Ok! On the off chance that it is a serious question, check out the thread by Sir O:

https://www.aussiestockforums.com/forums/showthread.php?t=14370

Somewhere it discusses various cycles which affect the market 
and indicators by which one can tell where we are in the resultant cycle.


----------



## Gringotts Bank (4 May 2013)

bbqwisdom said:


> So you long time traders are there times through out the year more suited to different trades, different stocks?
> 
> So I guess November a good time to look for retail buys and January a good time to take profits as the resellers start tilling up and realising people returned more than hy kept?
> 
> But what about worst trading months, best buying months and months when you should simply watch "the circle" and drink tea.
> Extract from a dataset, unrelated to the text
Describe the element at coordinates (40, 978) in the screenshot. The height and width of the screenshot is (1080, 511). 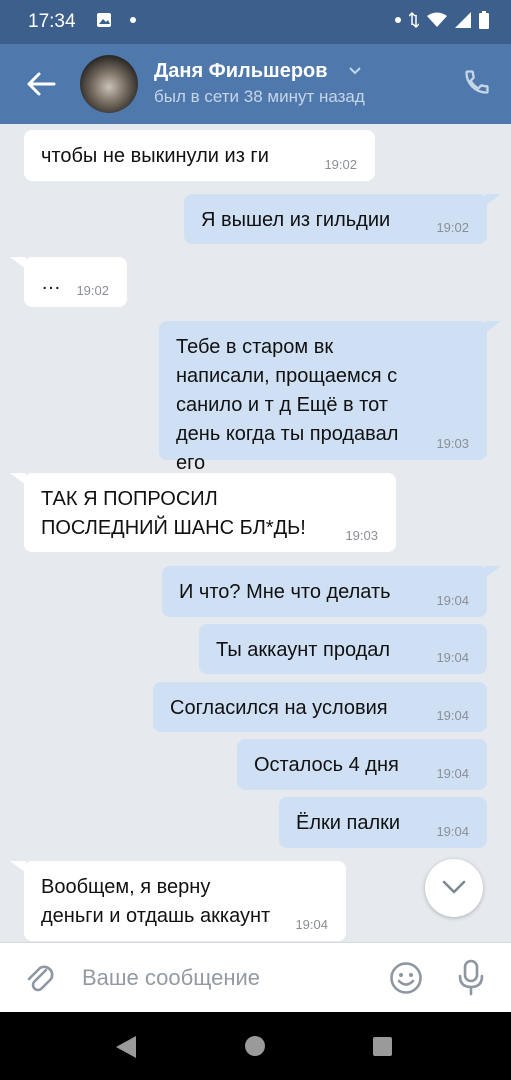
I see `paperclip-icon` at that location.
You can Google seasonal investing or seasonal factors. eg. http://www.thenorwichgroup.com/Seasonality_and_Investing

The other thing that traders tend to look at is how volatility affects things.  Higher volatility makes mean reversal systems work better.  Lower volatility makes breakout trading/investing work better.


----------



## bbqwisdom (4 May 2013)

burglar said:


> Ok! On the off chance that it is a serious question, check out the thread by Sir O:
> 
> https://www.aussiestockforums.com/forums/showthread.php?t=14370
> 
> ...




Certainly intended as a serious question just delivered with a smile, sadly an infliction of mine to try and keep my sense of humour, i supect as a newbie trader this maybe needed.

Big thanks for the link reference reading it next.


----------



## bbqwisdom (5 May 2013)

burglar said:


> "The worst months to invest money in the stock market are October, January, and May. The others are February, June, November, March, August, April, September, July, and December." Mark Twain





Arhhhh as I suspected, this Mr Twain you quote is he also a trader 

"The best way to cheer yourself up is to try to cheer somebody else up." also Mr Twain


----------



## burglar (5 May 2013)

bbqwisdom said:


> Arhhhh as I suspected, this Mr Twain you quote is he also a trader
> 
> "The best way to cheer yourself up is to try to cheer somebody else up." also Mr Twain




I cheer up my broker, but it does nothing for me.




> The reports of my death have been greatly exaggerated.
> Mark Twain
> Read more at http://www.brainyquote.com/quotes/authors/m/mark_twain.html#VyQUXVyxtWUxH7W7.99


----------



## Bort (5 November 2013)

I've worked with seasonality in asx100 and asx200 stocks. 

If I were asking about equity markets and particularly Australian equities, I would consider how I were to action the seasonality. If I found seasonality in the Asx200 (simpler to test than the individual constituents) you need to consider that the Asx200 index seasonality would greatly be influenced by a handful of issues - add the weighting of the 6 largest stocks in the index. 

If you have some other type of strategy and you have done some seasonal work, you can combine as an expert system and see if the results from the combination are beneficial. 

2+2=5 

but only if you think about how many ways you can consider your question.


----------